**Task item**: Please transcribe, word for word, only the lines from the one containing "Refresh the dashboard data" through the last line of the records below, both included, and leave out every picture.

━━ Materials provided

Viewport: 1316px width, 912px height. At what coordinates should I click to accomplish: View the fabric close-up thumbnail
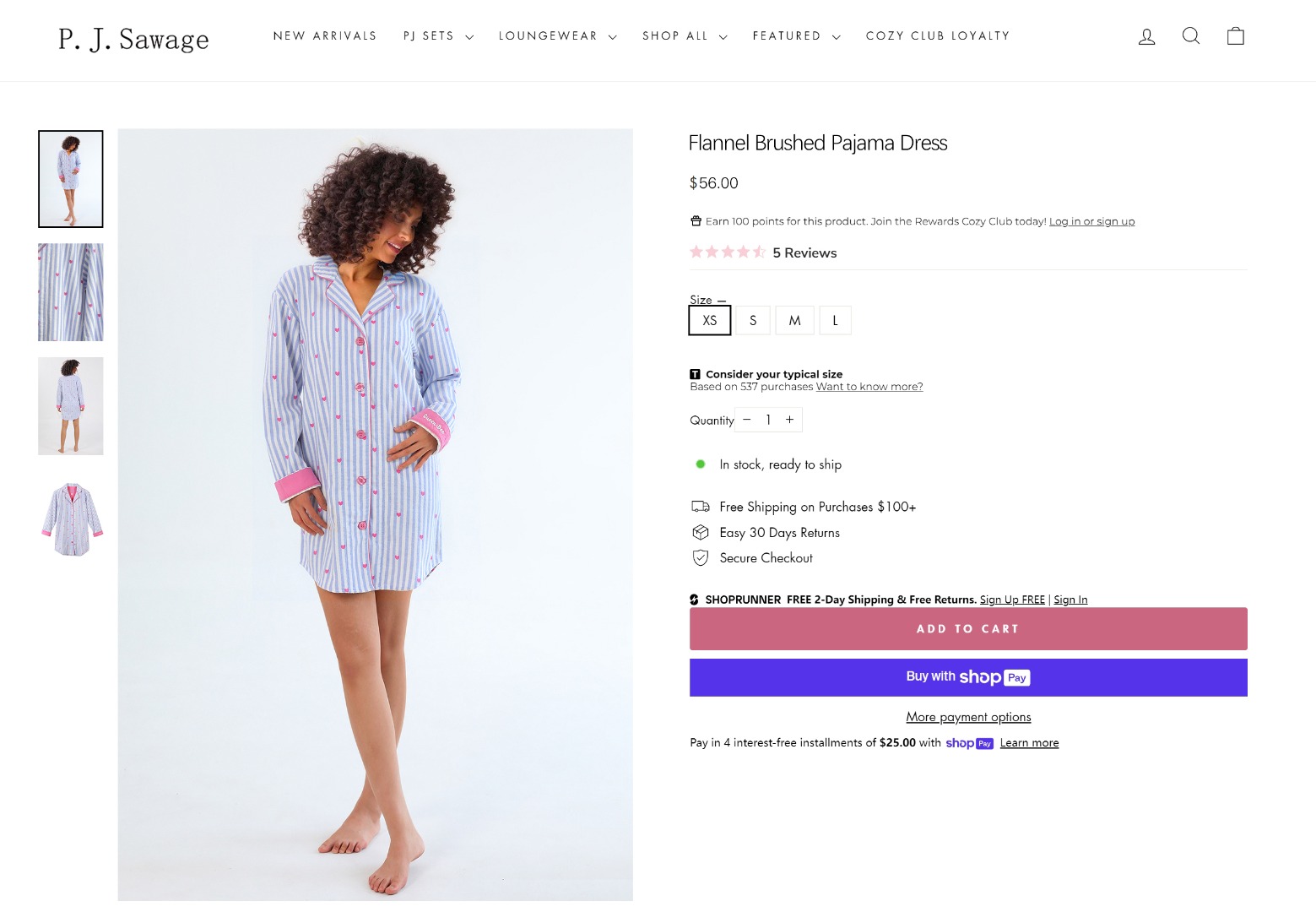tap(71, 292)
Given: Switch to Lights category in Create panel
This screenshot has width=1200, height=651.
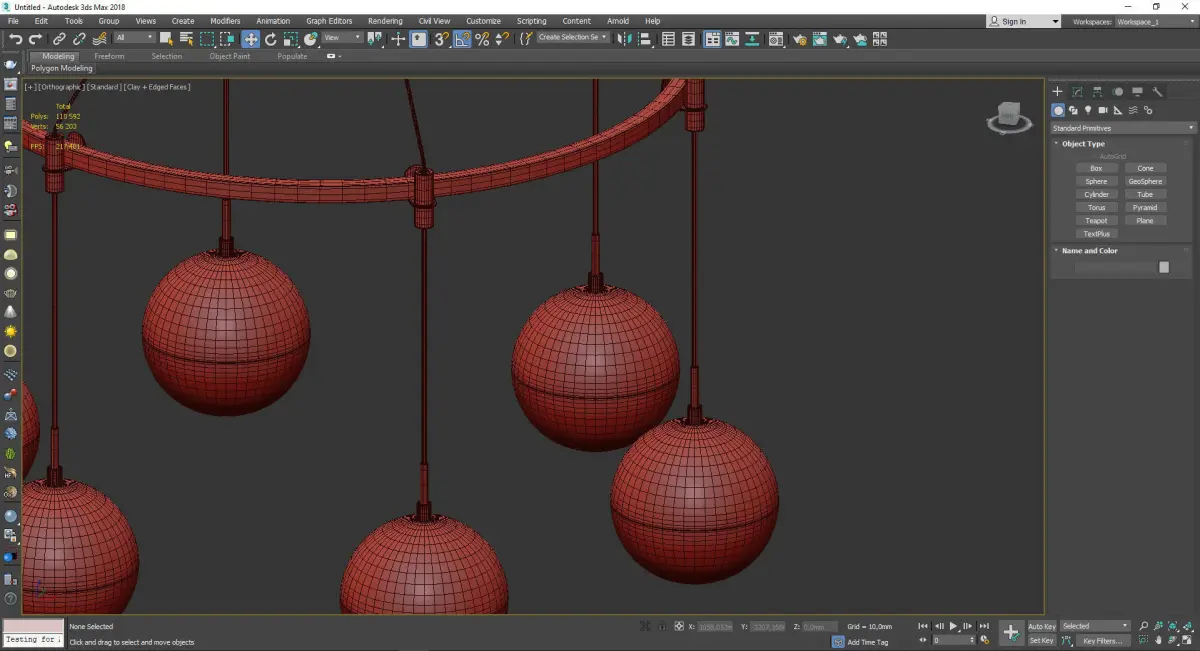Looking at the screenshot, I should (x=1088, y=110).
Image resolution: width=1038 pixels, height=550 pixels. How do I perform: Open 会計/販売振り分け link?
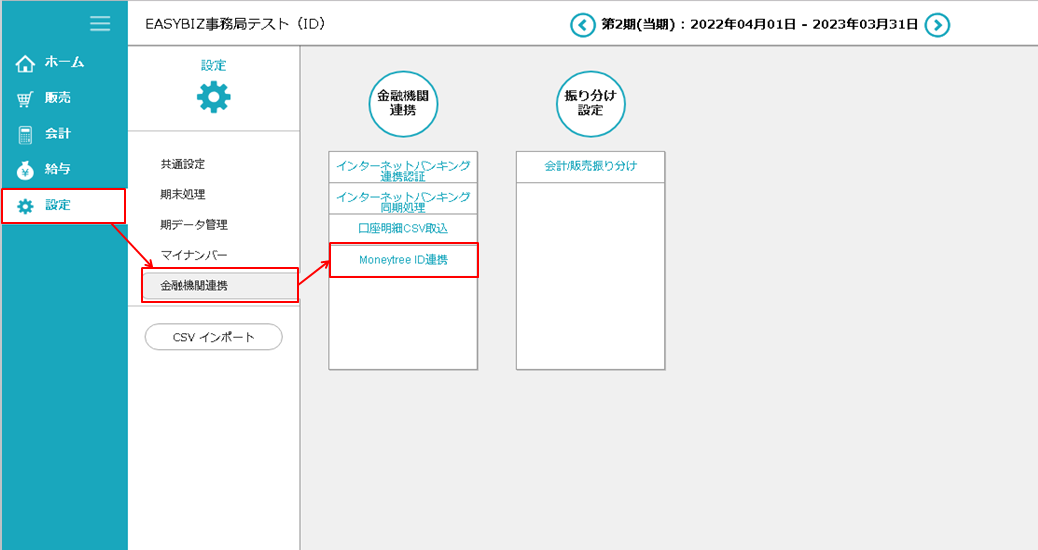point(590,166)
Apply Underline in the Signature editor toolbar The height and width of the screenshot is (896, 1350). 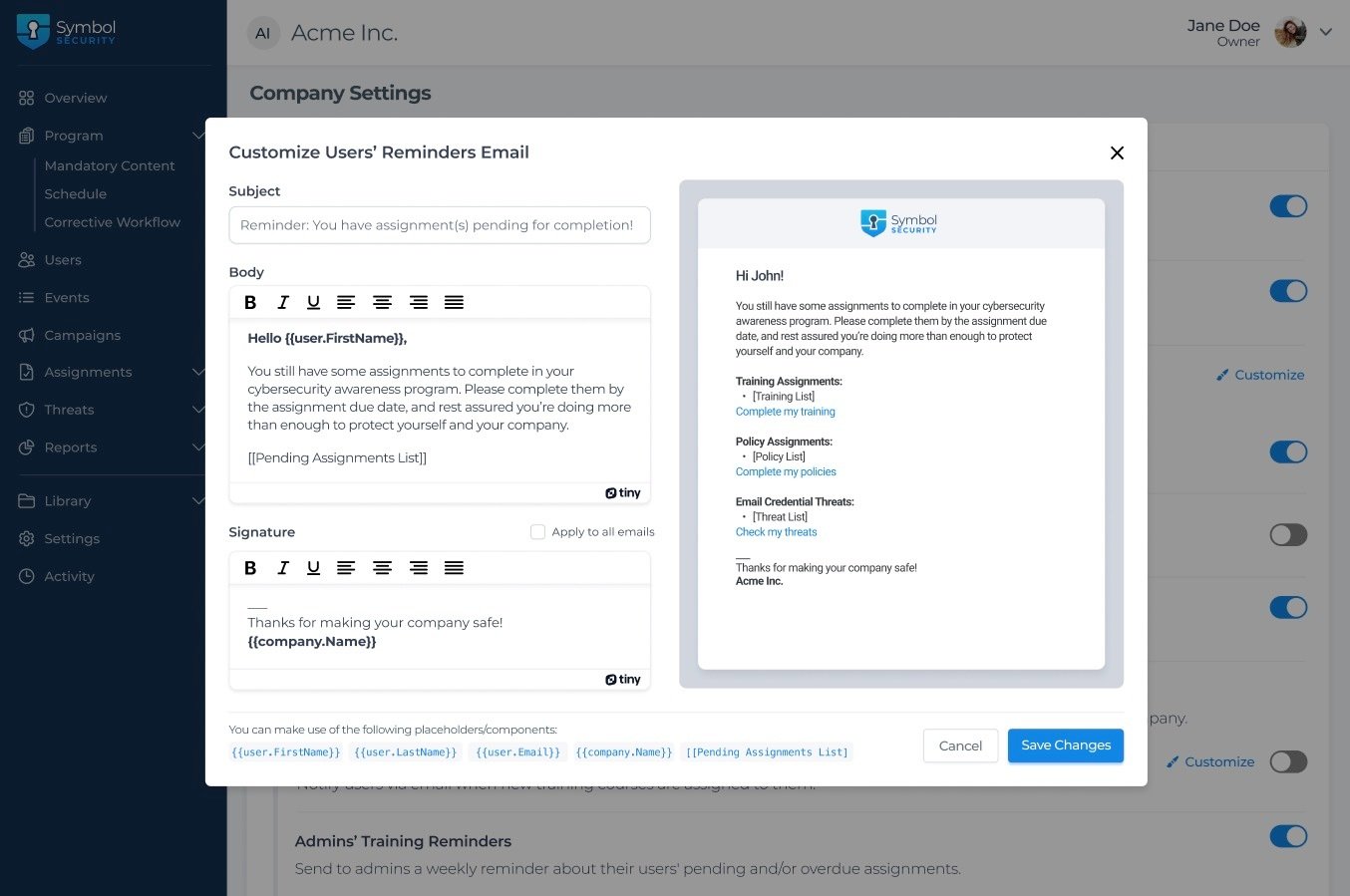(313, 568)
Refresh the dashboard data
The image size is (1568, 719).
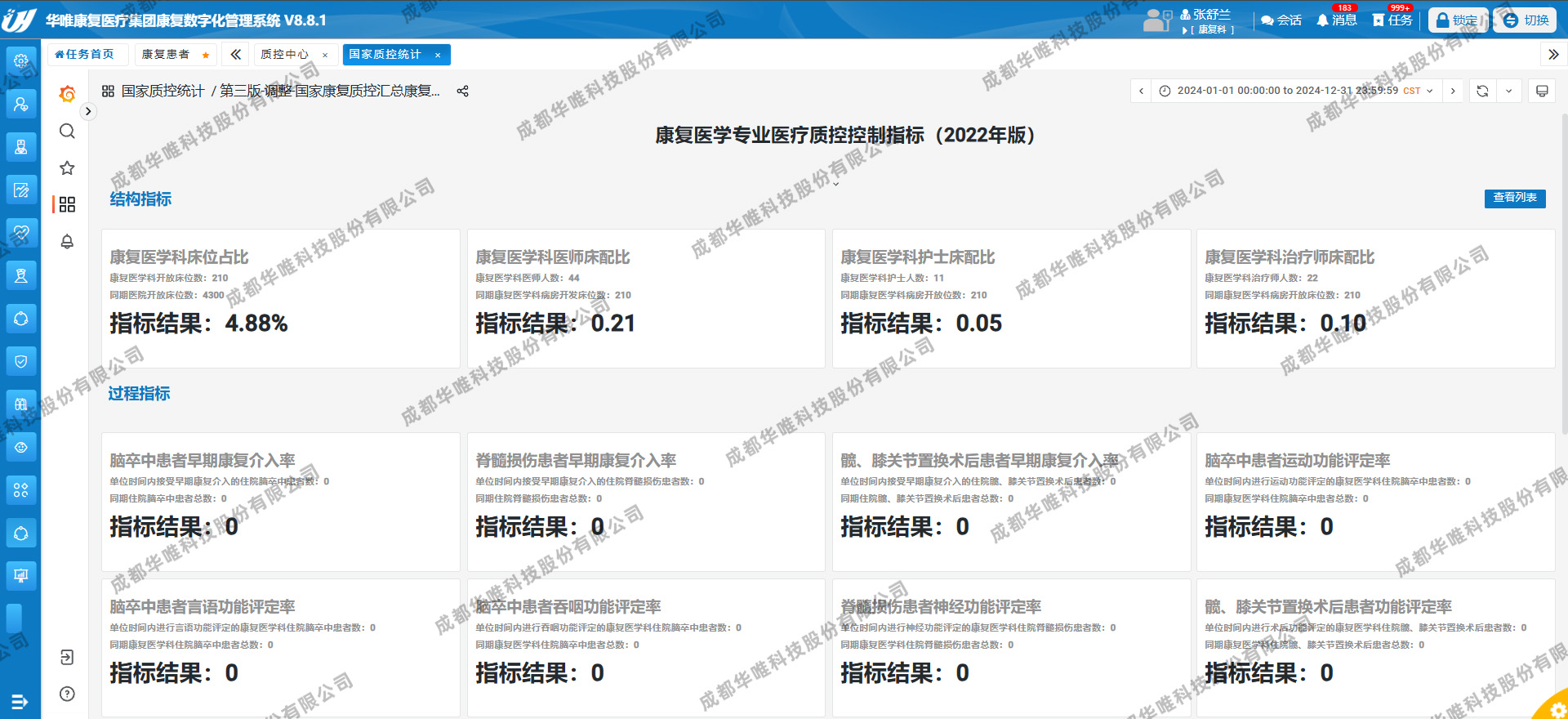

━━━━

**Solution for this task**:
Refresh the dashboard data
The image size is (1568, 719).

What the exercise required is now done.